LITTLE POLLY PRENTISS

BY ELIZABETH LINCOLN GOULD

CHAPTER XIII
POLLY AND THE MINISTER

SYNOPSIS OF PREVIOUS CHAPTERS.

Polly Prentiss is an orphan who, for the greater part of her life, has lived with a distant relative, Mrs. Manser, the mistress of Manser Farm. Miss Hetty Pomeroy, a maiden lady of middle age, has, ever since the death of her favorite niece, been on the lookout for a little girl whom she might adopt. She is attracted by Polly’s appearance and quaint manners, and finally decides to take her home and keep her for a month’s trial. In the foregoing chapters, Polly has arrived at her new home, and the great difference between the way of living at Pomeroy Oaks and her past life affords her much food for wonderment.


SUNDAY was usually a hard day for Polly.
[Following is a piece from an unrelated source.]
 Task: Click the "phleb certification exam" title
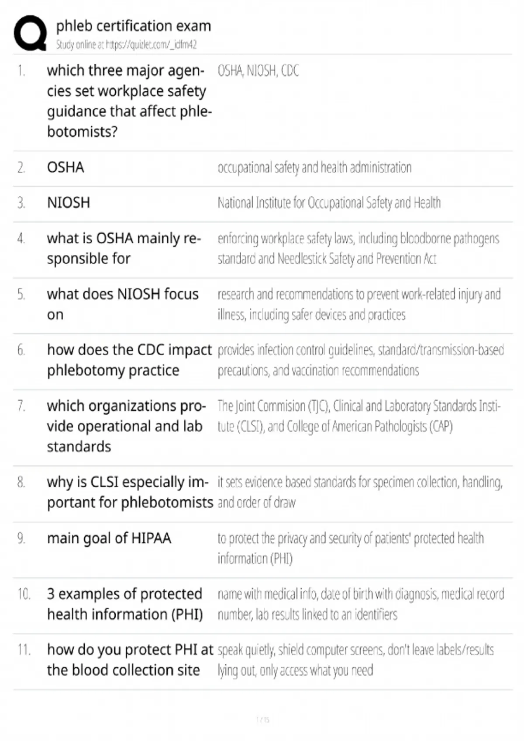(133, 26)
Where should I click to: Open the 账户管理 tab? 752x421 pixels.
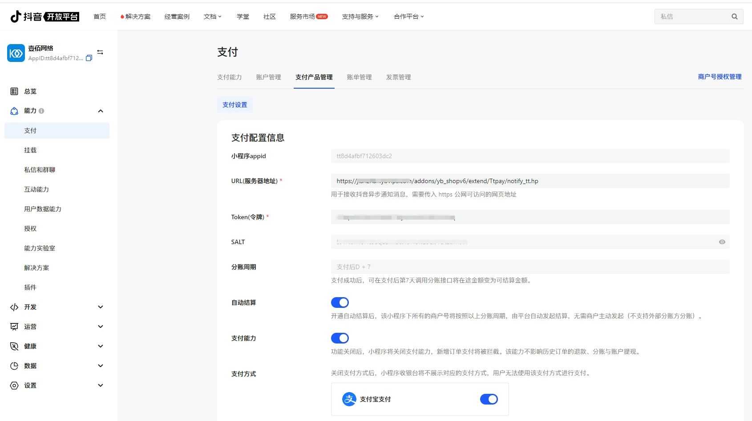[268, 77]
In the first place there were good clothes to be put on and taken care of, and then there was sitting still in church! Sitting still was the most difficult thing in the world for Polly.

“In the Manser pew I could wriggle, because it was ’way back and nobody downstairs saw me, but I guess I’ve got to behave just like grown folks to-day,” said Polly, anxiously, as she put on the brown cashmere frock Sunday morning. “But if I listen to the minister most of the time, and think about Eleanor when I get tired listening, perhaps I can do it.”

It was not so hard after all, for the minister had a pleasant, boyish face, and he used simple language, which Polly could understand. Besides that, his sermon was short—the shortest one Polly had ever heard; she wondered if by any chance the minister could know about those yellow cakes he was to have for dessert, and felt in a hurry to taste them. Miss Pomeroy had seen him the day before.

“He looks as if he liked to eat good things,” thought Polly, as the minister read the closing hymn, “and Miss Pomeroy may have told him there was citron in them. His cheeks are as red as mine were—redder than mine are to-day.”